Last week we woke up to temperatures in the 40s, seemed a good reason to bake a loaf of hearty bread. This earthy bread is a snap to make using the recipe from Artisan Bread in Five Minutes a Day by Jeff Hertzberg and Zoe Francois. Once you’ve mixed up the dough (in about five minutes), you’ll have enough dough for four loaves; it keeps in the refrigerator for two weeks.
Here is the recipe from the book, along with my “tweaks:”
European Peasant Bread
- 3 cups lukewarm water
- 1 ½ tablespoons granulated yeast
- 1 ½ tablespoons salt
- ½ cup rye flour
- ½ cup wheat flour (I use 1 cup)
- 5 ½ cups unbleached all-purpose or bread flour (I use 5 cups because I used more wheat)

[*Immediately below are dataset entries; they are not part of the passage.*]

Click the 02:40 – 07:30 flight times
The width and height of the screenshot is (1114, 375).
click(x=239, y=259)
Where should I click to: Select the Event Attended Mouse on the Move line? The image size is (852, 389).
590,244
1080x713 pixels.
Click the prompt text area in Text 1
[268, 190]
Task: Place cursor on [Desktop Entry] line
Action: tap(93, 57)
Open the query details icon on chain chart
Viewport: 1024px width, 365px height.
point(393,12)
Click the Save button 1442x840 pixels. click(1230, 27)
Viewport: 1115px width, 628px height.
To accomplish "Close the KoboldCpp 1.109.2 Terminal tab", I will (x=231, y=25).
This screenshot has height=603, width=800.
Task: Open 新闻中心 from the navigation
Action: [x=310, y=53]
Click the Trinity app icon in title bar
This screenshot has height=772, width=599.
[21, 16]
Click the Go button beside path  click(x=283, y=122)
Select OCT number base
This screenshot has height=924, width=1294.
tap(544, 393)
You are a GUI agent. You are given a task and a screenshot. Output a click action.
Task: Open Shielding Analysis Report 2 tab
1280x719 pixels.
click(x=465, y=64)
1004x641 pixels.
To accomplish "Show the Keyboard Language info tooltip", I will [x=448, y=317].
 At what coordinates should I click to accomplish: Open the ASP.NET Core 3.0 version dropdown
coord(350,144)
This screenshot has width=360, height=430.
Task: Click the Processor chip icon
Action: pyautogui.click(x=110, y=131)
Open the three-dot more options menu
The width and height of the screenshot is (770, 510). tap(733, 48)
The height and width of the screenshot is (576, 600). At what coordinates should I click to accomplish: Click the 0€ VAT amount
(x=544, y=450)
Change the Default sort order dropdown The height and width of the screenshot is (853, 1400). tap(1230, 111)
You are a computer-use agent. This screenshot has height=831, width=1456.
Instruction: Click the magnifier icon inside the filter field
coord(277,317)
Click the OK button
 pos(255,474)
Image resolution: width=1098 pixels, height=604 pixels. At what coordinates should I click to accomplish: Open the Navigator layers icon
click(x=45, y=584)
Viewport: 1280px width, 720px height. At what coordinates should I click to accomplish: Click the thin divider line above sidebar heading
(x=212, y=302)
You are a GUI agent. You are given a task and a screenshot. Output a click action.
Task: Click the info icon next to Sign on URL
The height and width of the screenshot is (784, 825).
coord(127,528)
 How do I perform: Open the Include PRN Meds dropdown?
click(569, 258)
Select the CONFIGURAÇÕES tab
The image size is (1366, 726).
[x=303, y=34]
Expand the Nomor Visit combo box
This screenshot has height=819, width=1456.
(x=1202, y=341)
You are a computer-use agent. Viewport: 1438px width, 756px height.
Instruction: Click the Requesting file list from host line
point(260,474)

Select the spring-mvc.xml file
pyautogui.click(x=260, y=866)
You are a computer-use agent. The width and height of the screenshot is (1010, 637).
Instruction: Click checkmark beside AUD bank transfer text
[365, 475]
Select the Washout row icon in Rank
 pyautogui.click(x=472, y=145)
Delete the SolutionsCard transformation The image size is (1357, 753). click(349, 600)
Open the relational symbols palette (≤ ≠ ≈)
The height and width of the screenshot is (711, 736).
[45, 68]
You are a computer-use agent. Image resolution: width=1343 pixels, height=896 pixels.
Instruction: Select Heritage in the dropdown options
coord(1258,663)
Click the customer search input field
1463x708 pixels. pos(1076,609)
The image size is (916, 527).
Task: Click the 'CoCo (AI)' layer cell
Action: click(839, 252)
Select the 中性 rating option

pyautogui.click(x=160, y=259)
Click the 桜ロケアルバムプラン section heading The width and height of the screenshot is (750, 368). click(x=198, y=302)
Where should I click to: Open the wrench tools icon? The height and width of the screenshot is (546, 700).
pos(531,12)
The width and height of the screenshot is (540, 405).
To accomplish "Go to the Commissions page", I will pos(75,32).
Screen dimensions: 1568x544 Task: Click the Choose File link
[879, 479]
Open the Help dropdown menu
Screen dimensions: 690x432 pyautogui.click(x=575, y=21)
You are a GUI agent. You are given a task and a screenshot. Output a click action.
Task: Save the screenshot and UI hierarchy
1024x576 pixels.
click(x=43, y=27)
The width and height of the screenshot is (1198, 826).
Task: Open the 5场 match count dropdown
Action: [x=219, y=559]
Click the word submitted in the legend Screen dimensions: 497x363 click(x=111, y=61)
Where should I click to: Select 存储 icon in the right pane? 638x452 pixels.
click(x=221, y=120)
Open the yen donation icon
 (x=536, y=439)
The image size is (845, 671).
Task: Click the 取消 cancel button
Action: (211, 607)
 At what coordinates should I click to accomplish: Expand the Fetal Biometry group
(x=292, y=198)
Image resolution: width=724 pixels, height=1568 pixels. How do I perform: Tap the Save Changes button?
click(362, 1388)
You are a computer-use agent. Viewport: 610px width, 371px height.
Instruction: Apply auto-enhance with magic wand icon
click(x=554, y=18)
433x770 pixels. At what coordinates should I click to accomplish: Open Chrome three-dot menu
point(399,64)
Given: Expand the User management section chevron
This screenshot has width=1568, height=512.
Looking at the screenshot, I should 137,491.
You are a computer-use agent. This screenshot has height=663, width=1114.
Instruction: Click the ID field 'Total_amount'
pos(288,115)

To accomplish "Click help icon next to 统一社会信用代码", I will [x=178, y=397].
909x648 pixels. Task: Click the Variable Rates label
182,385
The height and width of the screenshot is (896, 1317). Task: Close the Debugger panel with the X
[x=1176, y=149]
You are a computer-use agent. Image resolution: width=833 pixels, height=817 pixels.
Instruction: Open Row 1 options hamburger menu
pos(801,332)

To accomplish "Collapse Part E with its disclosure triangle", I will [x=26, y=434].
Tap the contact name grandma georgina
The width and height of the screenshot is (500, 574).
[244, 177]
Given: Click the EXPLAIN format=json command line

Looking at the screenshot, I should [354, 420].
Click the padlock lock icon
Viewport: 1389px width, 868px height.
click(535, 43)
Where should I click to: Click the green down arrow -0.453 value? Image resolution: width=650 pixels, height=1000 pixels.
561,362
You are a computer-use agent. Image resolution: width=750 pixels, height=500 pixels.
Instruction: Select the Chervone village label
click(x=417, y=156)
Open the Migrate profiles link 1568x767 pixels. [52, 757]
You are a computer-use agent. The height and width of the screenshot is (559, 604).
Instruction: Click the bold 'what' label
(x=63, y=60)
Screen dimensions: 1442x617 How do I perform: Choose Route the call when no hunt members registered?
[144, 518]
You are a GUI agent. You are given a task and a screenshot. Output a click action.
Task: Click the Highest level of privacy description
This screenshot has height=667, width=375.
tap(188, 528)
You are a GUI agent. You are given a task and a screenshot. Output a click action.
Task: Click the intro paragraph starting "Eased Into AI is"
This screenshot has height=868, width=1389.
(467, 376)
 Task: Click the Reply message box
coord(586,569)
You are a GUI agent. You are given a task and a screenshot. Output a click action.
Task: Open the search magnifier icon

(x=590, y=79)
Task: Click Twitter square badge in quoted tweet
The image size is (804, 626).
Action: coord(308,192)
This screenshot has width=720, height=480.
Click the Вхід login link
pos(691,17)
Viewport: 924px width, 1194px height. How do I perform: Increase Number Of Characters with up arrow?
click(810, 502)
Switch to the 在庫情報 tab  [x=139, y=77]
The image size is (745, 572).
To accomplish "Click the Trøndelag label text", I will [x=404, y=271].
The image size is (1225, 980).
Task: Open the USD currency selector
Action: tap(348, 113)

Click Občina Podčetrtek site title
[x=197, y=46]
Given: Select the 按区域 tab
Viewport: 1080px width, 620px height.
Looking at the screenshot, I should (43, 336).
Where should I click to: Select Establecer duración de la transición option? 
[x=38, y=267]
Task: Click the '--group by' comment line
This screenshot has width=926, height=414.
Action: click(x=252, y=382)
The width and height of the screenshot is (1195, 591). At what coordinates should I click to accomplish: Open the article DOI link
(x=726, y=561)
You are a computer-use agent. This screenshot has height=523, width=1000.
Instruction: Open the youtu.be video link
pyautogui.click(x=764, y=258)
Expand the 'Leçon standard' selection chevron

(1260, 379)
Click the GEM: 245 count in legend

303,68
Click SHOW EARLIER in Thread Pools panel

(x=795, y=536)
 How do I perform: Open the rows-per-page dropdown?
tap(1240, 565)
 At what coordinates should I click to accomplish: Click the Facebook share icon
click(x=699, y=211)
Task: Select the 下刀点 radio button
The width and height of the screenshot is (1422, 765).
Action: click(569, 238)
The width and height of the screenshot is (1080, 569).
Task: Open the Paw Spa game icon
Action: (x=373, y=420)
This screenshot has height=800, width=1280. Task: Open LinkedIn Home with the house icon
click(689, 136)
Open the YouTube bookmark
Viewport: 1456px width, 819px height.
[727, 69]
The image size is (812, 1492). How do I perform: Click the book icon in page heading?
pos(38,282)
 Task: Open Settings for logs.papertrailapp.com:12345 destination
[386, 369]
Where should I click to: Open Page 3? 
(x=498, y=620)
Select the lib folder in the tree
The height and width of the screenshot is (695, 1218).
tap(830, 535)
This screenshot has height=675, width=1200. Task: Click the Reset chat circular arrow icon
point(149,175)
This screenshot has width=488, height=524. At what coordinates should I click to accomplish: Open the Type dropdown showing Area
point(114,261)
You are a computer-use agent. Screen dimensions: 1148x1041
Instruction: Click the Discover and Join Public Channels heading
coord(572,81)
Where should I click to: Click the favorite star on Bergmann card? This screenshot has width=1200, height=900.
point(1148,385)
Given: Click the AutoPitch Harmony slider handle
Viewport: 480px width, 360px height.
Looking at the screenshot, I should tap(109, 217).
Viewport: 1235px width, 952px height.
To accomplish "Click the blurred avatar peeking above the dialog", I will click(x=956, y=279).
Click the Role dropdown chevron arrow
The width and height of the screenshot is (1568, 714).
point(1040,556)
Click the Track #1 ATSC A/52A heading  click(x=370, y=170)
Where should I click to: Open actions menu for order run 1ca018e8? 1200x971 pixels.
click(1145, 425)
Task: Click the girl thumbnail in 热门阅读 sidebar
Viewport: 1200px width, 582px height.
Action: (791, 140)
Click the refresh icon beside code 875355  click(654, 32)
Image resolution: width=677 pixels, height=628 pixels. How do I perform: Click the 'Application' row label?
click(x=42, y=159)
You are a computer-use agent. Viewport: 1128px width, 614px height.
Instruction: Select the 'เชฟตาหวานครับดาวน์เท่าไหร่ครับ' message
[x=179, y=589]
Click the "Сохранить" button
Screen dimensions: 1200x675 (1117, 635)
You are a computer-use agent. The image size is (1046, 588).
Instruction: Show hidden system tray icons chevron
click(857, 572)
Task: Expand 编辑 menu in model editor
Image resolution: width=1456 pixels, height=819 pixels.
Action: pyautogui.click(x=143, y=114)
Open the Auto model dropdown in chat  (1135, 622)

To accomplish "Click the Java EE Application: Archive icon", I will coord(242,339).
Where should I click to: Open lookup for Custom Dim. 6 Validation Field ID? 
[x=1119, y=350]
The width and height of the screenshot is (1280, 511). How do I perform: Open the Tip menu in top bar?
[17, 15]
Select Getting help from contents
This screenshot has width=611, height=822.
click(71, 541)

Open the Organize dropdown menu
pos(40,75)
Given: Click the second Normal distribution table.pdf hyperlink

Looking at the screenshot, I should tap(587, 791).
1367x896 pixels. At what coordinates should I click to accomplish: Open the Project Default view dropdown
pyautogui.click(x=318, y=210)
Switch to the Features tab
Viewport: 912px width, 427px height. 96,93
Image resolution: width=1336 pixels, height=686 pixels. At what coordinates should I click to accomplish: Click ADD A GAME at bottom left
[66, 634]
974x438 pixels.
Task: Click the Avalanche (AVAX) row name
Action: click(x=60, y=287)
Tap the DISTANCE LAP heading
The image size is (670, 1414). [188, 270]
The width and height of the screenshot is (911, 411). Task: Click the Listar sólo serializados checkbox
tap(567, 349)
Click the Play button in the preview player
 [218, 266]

- Cornmeal for the pizza peel (when you bake)
- Mix the yeast and salt with the water in a 5-quart bowl, I use my stand mixer bowl. Mix in the remaining ingredients (not the cornmeal) without kneading either by hand or in a heavy-duty mixer with a dough hook (which is what I use). Mix until all the flour is incorporated into the dough but do not knead the dough.
- Cover dough and allow to rise at room temperature until it rises and collapses, about 2 hours (I let mine go about 2 ½ hours at this elevation). The dough can be used immediately after rising, but it will be very wet; it’s easier to handle after being chilled overnight. Refrigerate in a lidded (but not airtight) container and use over the next two weeks. I use a 5-quart ice-cream pail and leave the lid cracked.
- On baking day, dust the surface of the dough with flour and cut off a 1-pound piece (about the size of a grapefruit). Dust with more flour and shape into a ball by stretching the surface of the dough around to the bottom on all four sides, rotating the ball a quarter-turn each time. Allow to rest on a cornmeal-covered pizza peel for 40 minutes (I have left mine for an hour at it’s still great).
- Twenty minutes before baking, preheat the oven to 450 degrees with a baking stone placed on the middle rack. Place an empty broiler tray (a metal cake pan works just as well) on any other shelf that won’t be in the bread’s way. Sprinkle the loaf with flour and using a serrated knife, slash lines, a cross, or a tic-tac-toe pattern on the top of the bread. Leave the flour in place for baking, but you can tap it off before eating.
- Slide the loaf directly onto the hot stone. Pour 1 cup of hot tap water into the into the broiler tray/cake pan and quickly close the oven door. Bake for about 35 minutes or until the top is deeply brown and very firm. It’s better to go longer on time than shorter since this is a fairly wet dough; it’s easy to underbake but very hard to overbake. Allow to cool before slicing.